The Crooked Castle by Sarah Jean Horwitz

The Crooked Castle by Sarah Jean Horwitz

Author:Sarah Jean Horwitz [Sarah Jean Horwitz]
Language: eng
Format: epub
ISBN: 9781616206642
Publisher: Algonquin Books
Published: 2018-04-10T04:00:00+00:00


14.

A TRAITOR IN OUR MIDST

Carmer awoke to a world utterly transformed. The Driftside Metals graveyard was an unrecognizable landscape of lumpy white masses and frozen towers of scrap metal. It had been messy before, to be sure, but now . . . now it looked like someone had placed it in a snow globe and given the whole thing a good shake before they decided to glue the scenery to the bottom. Scraps of tarp flew about like strange birds in the wind. Frames that had been intact on arrival were now bent in impossible angles, or splayed open down the middle like gutted fish. Occasionally, a solitary tire would roll past, a rubber tumbleweed across the deserted landscape.

And deserted it seemed to be. Robert and Isla’s dogs came back with nothing, snow glittering off their shaggy backs, frothing at the mouths with exertion.
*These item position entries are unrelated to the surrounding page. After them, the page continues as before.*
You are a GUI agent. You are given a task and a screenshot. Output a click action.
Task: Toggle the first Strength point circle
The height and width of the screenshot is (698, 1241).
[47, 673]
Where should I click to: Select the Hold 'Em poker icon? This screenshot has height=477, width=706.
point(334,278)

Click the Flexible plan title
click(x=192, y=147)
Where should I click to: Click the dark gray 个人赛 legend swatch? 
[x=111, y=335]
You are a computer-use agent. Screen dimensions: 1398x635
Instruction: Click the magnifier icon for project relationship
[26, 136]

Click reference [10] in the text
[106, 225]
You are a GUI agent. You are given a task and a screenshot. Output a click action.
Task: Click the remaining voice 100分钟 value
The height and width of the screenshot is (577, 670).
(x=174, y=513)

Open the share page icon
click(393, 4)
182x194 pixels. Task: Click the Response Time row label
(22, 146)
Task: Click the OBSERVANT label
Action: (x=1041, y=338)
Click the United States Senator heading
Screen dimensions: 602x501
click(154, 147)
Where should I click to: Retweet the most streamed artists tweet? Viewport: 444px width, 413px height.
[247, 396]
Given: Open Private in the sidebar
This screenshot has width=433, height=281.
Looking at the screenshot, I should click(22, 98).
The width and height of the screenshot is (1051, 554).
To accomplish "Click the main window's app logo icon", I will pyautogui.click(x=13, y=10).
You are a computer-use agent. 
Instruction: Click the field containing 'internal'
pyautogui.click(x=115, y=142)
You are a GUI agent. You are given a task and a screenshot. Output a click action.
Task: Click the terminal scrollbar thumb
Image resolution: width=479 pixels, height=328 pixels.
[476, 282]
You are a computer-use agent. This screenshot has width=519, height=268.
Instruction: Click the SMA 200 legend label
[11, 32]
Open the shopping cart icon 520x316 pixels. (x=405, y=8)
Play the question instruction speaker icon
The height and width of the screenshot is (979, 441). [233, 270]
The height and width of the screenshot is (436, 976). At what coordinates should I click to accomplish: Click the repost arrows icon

They jumped around excitedly, yelping and leaping in the snow, until Robert had to kennel them to calm them down.

“They haven’t actually seen much snow,” Robert admitted rather sheepishly. “Must be excitin’.” He clapped Carmer on the shoulder, hard enough to nearly make Carmer’s knees buckle. “We’ll get you back into town as soon as we can. Maybe you’ll find your friend there. Don’t, uh, don’t stay out in the cold too long, all right?” Robert trudged back into the house.

Carmer absently flapped the arms of his borrowed jacket. It fell nearly to his ankles. “How much do you want to bet there’s nothing left of the Jasconius?” he asked. “Who will believe us when we tell them we found an engine full of mushrooms?”

“Blurgh.” Grit surfaced from his pocket, spitting out lint. “The Wonder Show faeries will, if they know what’s good for them.”

Robert Blythe offered to drive Carmer to the police station to start his search for Bell, but Carmer politely declined. Though no longer convinced of the Blythes’ involvement, he wanted them as far away from his investigation—and any further encounters with the Unseelie fae—as possible. Instead, he let the large man accompany him to the nearest airbus station. The skies, unlike the roads, were already clear, and the no-frills passenger ships that made regular trips from end to end of the city were packed with the few commuters daring (or desperate) enough to try to get to work that day.

Carmer was back in his own clothes, which had dried so stiffly they hung on his skinny frame like chunks of cardboard rather than fabric. The inside of his shirt was stuffed with letters between the Blythes and “Tinkerton” that Grit had stolen. He would make time to study them later.

He’d straightened out his top hat as best he could, wondering if the Blythes had been interested enough to see the squashed faerie balcony on the inside, but it looked more than a little worse for wear. Grit spent most of the trip inside it, sitting on top of Carmer’s head with her fingers wrapped in his hair to keep her balance and sighing loudly whenever Carmer took a particularly ungainly step.